If you’ve been looking into various ways to save for retirement, you’ve likely heard that an IRA is a great way to go. There are both Traditional and Roth IRAs, both of which are great investments for long term saving. The main difference between the two is that a Traditional IRA is funded with pre-taxed dollars, but your money is eventually taxed at the time of withdrawal. A Roth IRA, on the other hand, is funded with taxed dollars but withdrawals are tax-free.
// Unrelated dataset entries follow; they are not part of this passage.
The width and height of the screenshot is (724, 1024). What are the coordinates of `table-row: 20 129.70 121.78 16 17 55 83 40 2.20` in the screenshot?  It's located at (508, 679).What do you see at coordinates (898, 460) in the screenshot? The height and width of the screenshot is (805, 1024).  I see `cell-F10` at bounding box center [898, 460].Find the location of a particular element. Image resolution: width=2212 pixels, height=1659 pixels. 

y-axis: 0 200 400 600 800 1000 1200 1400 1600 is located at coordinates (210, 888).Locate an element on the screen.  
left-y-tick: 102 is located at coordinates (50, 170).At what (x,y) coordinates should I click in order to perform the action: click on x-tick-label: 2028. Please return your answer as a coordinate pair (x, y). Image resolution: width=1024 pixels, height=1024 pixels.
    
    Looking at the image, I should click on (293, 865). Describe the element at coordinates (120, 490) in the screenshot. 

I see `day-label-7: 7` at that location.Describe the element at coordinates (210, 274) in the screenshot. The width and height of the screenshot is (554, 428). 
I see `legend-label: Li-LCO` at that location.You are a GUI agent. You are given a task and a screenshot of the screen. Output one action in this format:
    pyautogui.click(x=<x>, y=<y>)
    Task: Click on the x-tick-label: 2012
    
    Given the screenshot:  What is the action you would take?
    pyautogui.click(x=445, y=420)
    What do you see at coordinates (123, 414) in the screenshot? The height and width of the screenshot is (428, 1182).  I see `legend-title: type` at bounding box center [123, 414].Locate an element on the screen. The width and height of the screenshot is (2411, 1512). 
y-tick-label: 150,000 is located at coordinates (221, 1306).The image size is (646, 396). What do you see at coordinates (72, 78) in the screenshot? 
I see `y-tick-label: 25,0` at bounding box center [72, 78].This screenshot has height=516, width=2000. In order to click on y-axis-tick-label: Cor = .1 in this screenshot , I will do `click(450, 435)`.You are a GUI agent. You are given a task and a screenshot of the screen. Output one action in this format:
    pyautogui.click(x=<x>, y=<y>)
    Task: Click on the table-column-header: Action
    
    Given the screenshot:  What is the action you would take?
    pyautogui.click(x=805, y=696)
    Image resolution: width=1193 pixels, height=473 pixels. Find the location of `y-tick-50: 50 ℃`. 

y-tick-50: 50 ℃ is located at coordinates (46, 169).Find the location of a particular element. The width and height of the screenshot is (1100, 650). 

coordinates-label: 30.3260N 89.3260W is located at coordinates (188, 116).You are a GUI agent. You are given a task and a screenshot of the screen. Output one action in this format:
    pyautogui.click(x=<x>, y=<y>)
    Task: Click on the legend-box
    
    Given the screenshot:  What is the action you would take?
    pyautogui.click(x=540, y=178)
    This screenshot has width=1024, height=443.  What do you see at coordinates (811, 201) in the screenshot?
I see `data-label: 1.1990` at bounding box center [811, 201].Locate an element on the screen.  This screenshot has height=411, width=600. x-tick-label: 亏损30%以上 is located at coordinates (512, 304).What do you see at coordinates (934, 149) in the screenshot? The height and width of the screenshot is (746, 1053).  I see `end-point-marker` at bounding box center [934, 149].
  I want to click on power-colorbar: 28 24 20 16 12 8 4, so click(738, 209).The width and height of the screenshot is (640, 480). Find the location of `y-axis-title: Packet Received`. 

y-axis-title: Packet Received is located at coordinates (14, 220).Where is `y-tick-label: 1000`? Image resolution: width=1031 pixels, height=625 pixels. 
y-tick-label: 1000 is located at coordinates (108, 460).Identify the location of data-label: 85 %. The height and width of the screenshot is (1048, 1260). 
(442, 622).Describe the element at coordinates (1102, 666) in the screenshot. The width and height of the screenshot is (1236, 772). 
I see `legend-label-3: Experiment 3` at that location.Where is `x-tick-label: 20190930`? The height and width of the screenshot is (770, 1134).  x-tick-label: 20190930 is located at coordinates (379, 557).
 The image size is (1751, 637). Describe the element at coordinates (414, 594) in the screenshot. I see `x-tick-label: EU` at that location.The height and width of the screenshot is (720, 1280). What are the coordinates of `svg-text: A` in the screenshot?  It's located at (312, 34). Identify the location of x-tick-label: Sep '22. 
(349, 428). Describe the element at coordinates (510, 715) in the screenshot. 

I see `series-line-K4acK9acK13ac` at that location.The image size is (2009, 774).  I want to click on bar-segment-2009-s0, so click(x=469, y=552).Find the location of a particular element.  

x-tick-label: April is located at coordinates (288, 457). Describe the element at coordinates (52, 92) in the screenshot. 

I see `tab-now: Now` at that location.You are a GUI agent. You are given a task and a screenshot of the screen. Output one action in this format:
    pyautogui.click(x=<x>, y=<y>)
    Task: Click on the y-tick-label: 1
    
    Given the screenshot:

Then there’s another option called a “backdoor Roth IRA.”

What is a backdoor Roth IRA?

A backdoor IRA is a sort of loophole around the limits usually imposed on a Roth IRA. Starting in 2019, if you make more than $137,000 as an individual or $203,000 when filing jointly, you’re not generally supposed to be able to make contributions to a Roth IRA.

Even if you are eligible to contribute to one, you can only fund it with $6,000 (or $7,000 if you’re 50 or older) per year. Unless that is, you opt for a backdoor IRA, in which case you can get around both restrictions.

How does a backdoor Roth IRA work?

If you’d rather pay taxes on your retirement funds now and enjoy a tax-free future, then a backdoor Roth IRA may be the solution for you. Simply put, it merely involves converting a Traditional IRA to a Roth IRA.

Don’t worry, it is totally legal. But it isn’t a tax dodge either. When the time comes for you to make the conversion, you will have to pay taxes on the money in your Traditional IRA before it’s officially switched over to a Roth.

Is a backdoor Roth IRA for you?

While the backdoor Roth IRA is a great investment loophole, it’s only going to make sense for a select group of people. It may be for you if you’re either earning so much money now that you aren’t eligible for a Roth IRA and/or can foresee yourself falling within a higher tax bracket when you retire or turn 70.

If you think it may be a helpful solution, however, your bank or financial advisor should be able to easily guide you through the process.